THOSE PROVED TO BE famous last words.
Gabriel had to leave Charlotte alone in the office for half an hour not long after Tiffany’s visit. “My mother just called,” he told Charlotte, having taken the call on his cell. “She’s in a café nearby.” He shoved the phone in his pocket, gut tight at the tone he’d heard in Alison Esera’s voice.
Today was the worst possible time for this, with Gabriel up against a hard deadline to get this deal finalized before the man with whom he was negotiating—the hereditary owner of the company Saxon & Archer wanted to acquire and a botanist with no interest in business—disappeared into the Amazon jungle for six months, but he couldn’t ignore his mother. “Will you be okay alone?”
Charlotte picked up a stapler. “I’m armed and ready.”
If he didn’t kiss her soon, he’d go mad. “I told you,” he said as he left, “use the hole punch.”
Leaving to the sound of her laughter, he made his way to the Vulcan Lane café his mother loved.

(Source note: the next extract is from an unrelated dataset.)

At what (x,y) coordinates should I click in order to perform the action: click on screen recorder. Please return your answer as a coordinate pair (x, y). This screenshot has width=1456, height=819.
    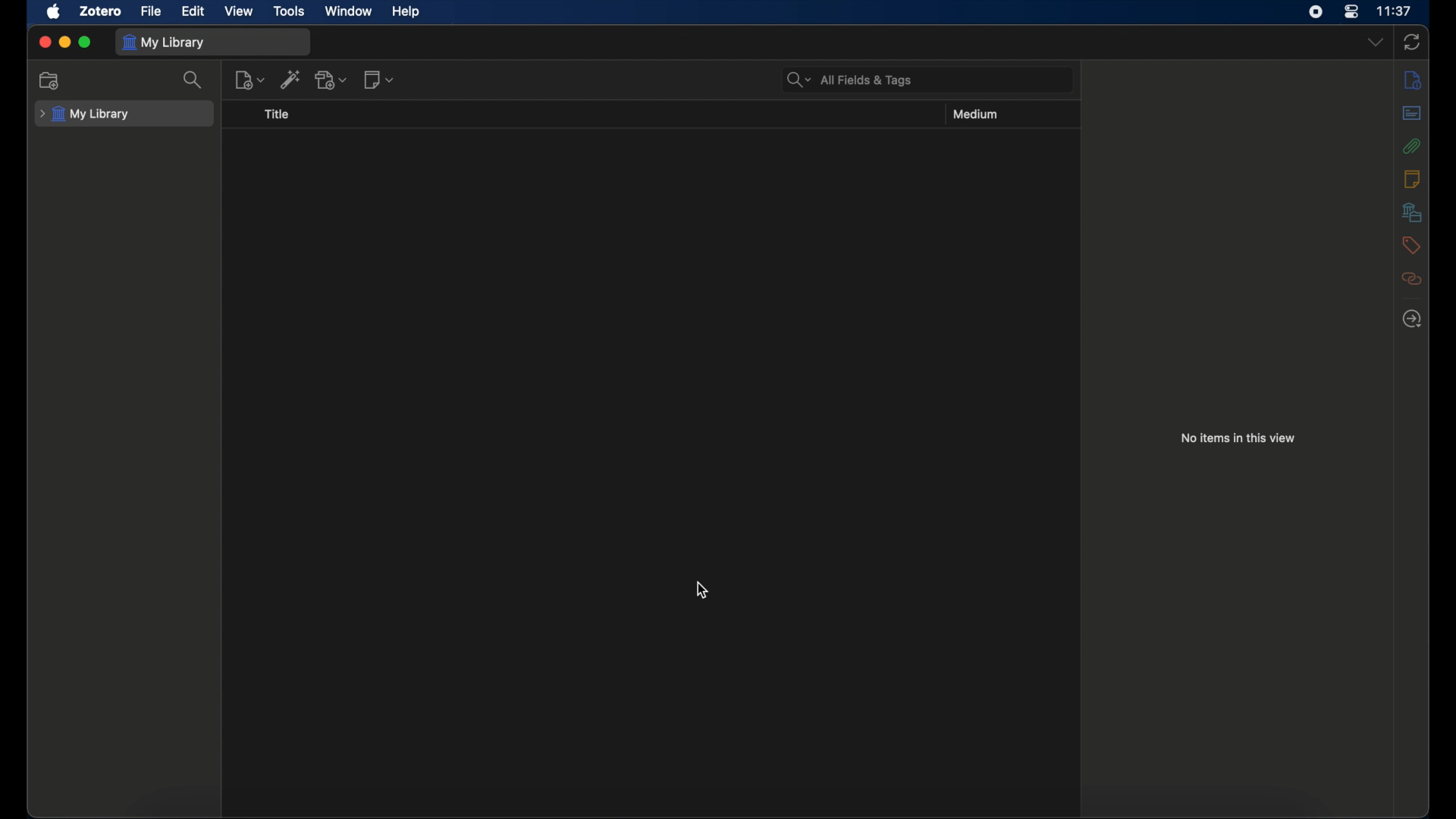
    Looking at the image, I should click on (1318, 12).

Upstairs in a two-level building, it had windows that looked down on the wide pedestrian lane. When he glanced up, he saw her at a table by an open window, her dark brown hair brushing her shoulders and her gray eyes watching the people below. She spotted him just then, and smiling, raised a hand. Waving back, he ran up the narrow steps to the second level.
“I already ordered for you,” she said when he bent down to kiss her cheek.
“Thanks.” Taking a seat, he didn’t waste any time. “Did Brian call you?”
Her smile faded. “He’s your father, Gabriel.”
“No, he was never that.” Shoulders tense, he held his silence until after the waiter had delivered his black coffee and his mom’s cappuccino. “Why do you let him screw with you? I know you don’t love him anymore.”
Sighing, his mother leaned back in the chair, hands cupped around the white porcelain of her coffee cup. “I also have two children with him, gave him ten years of my life. It’s difficult for me to give up on him despite the fact my feelings for him died long ago.”
Gabriel tried to understand how she could have any sympathy in her heart for the man who’d abandoned her, abandoned them all, and came up empty. “What did he want?” Brian Bishop always wanted something.
“He’s sick.” Sorrow lay heavy on her face. “He asked me to go with him to his oncologist’s appointment, and because he was once my friend, I did.”
Gabriel’s hand fisted on the tabletop. “How bad?”
“Serious enough that he might not make it.” Holding his gaze with her own, she said, “He needs his sons—he has no one else.”
Gabriel thought of how they’d been evicted after Brian Bishop abandoned them, of the nights in the homeless shelter, the sneer on the face of the welfare officer and the shame and humiliation on his mother’s. “No,” he said flatly. “He gave up all rights to his family when he stole every cent you’d both saved and disappeared.” For two years afterward, Brian’s only attempts at communication had been postcards that said he was on to “something big.”
Then he’d had the nerve to be surprised when Alison handed him divorce papers after he did finally show up.
“Does Dad know about this?” he asked, referring to the man who had stepped in a year after Brian left them with no home and, because of his debts, nothing but the clothes on their backs. The only reason Gabriel and his brother, Sailor, still bore Brian’s name was that Brian had refused to allow Joseph to legally adopt them, regardless of the fact he never saw his sons.
Rather than allowing themselves to be tied to Brian Bishop, Gabriel and his brother had reclaimed the Bishop name through sheer grit and determination, made it their own, until it no longer led back to the man who’d sired them. Now, it was associated with “the Bishop” and with the nationwide chain of gardening stores Sailor had set up in his twenties, after starting his working life as a landscaper.
“Of course.” Alison closed her hand over his fist, her elegant manicure and soft palm a world away from the reddened and chafed skin he’d become used to seeing as a child. “Joseph and I don’t have secrets.” A deep and abiding love in every word. “He knows I just feel sorry for the man Brian once was—if we don’t help him through this, no one will.”
“Ask Sailor.”
“You know your brother takes his cue from you.”
Gabriel loved his mother, but she was asking the impossible. “I can’t do it, Mom.” He withdrew his hand, his jaw clenched so tight it felt as if his bones would crack. “I’m sorry. I can’t forgive him.” Everything else—the loss of their home, the fear and shock of having their belongings repossessed—he might have been able to forgive, but the beaten look on his mother’s face as she asked for welfare help?